Due to a rare race condition, systemctl restart iptables flushed all user-defined chains (including KUBE-FIREWALL) right as kubelet was trying to initialize its own. With no chains to reference, kubelet’s init failed — and since it’s a one-shot operation, the chains were never created.

git blame

Fix

git show <fix_commit>

+iptables_save() {
+  info "Saving iptables"
   iptables-save > /etc/systemd/scripts/ip4save
   ip6tables-save > /etc/systemd/scripts/ip6save
-  systemctl restart iptables
 }

Why isn’t it necessary to restart iptables?

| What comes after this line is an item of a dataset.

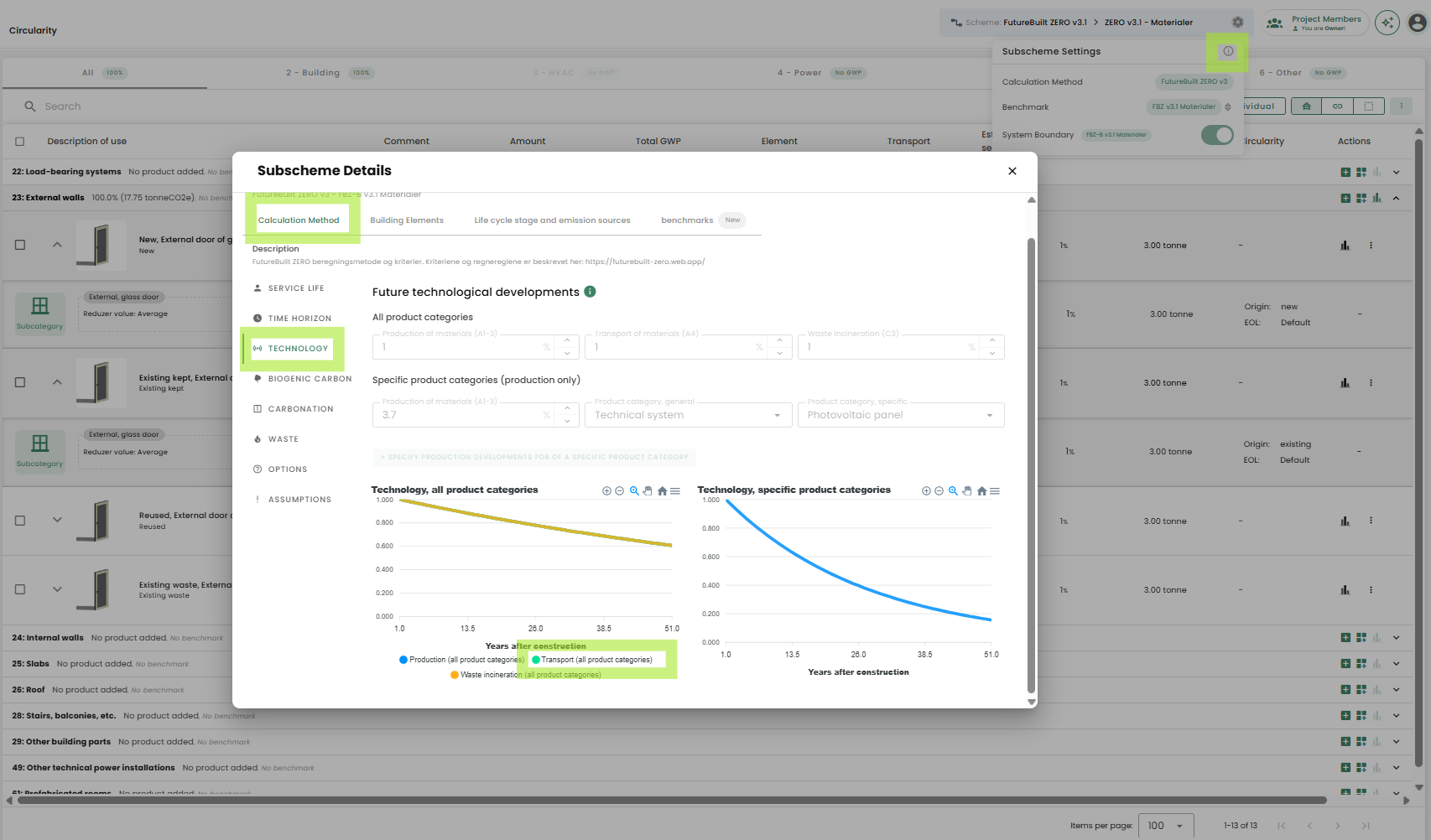Click the green info icon beside Future technological developments
The image size is (1431, 840).
coord(590,292)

iptables-save is a read-only operation — it snapshots the current in-kernel rules to a file on disk. This snapshot persists the iptables state and is used in case of node restart.

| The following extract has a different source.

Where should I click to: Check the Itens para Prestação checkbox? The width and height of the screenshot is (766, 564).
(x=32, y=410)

systemctl restart iptables, on the other hand, runs a stop script that calls iptables -F (flush all rules) and iptables -X (delete all user-defined chains), then a start script that restores rules from /etc/systemd/scripts/ip4save. Between stop and start, all user-defined chains are gone. This gap is exactly where kubelet’s init likely collided with the flush.

Takeaways

  • Kubelet’s iptables initialization is a one-shot operation. If it fails on startup, the chains are never created. After the initial setup, kubelet’s Monitor can recover lost chains — but only if the first init succeeded.
  • systemctl restart iptables is destructive. The stop script runs iptables -F && iptables -X, deleting all user-defined chains. The restart is not atomic — there’s a real gap between stop and start where chains don’t exist.
  • iptables chains still are not API. Some parts of Kubernetes build on very fragile dependencies. This is a good example of how a simple feature can become a very vital dependency for the entire networking stack in the cluster.